Already, Gaza officials put the death toll at 53,822 Palestinians since October 7, 2023, though thousands more are presumed dead and buried beneath the rubble.
The U.N. chief also took aim at Israel's U.S.-supported aid plan, saying that "we will not take part in any scheme that fails to respect international law and the humanitarian principles of humanity, impartiality, independence, and neutrality."
As Reutersreported Friday:
Israel has allowed aid deliveries by the U.N. and other aid groups to briefly resume until a new U.S.-backed distribution model—run by the newly created Gaza Humanitarian Foundation—is up and running by the end of the month...
Israel said its blockade had been aimed in part at stopping Palestinian militants Hamas from diverting and seizing aid supplies. Hamas has denied stealing aid. The GHF plan involves using private security contractors to transport aid to so-called secure hubs for distribution by civilian humanitarian teams.

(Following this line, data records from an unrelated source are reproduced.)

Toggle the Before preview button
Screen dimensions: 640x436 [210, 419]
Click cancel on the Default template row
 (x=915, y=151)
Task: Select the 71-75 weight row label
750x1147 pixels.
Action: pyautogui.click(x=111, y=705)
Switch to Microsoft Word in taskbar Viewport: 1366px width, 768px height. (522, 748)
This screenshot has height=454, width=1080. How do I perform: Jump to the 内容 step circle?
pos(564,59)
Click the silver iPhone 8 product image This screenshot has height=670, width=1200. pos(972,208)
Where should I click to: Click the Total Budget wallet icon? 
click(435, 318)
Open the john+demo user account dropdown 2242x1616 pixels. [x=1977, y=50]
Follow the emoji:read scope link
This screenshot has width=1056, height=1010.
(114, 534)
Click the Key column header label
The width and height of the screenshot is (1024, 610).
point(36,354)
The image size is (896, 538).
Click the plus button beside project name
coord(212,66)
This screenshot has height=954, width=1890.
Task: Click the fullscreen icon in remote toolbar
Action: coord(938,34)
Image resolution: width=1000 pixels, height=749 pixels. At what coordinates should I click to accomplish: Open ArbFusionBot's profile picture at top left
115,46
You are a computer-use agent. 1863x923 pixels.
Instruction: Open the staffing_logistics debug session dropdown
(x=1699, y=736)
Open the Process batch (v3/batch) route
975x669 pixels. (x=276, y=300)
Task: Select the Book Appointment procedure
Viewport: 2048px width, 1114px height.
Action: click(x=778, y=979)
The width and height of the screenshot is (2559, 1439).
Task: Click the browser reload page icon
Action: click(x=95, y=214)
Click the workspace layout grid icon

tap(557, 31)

"The United Nations and our partners have a detailed, principled, operationally sound five-stage plan—supported by member states—to get aid to a desperate population," Guterres highlighted. "We have the personnel, the distribution networks, the systems, and community relationships in place to act. The supplies—160,000 pallets, enough to fill nearly 9,000 trucks—are waiting."
In addition to demanding "full humanitarian access," the U.N. leader reiterated his call for "the immediate and unconditional release of all hostages" and a "permanent cease-fire" in Gaza.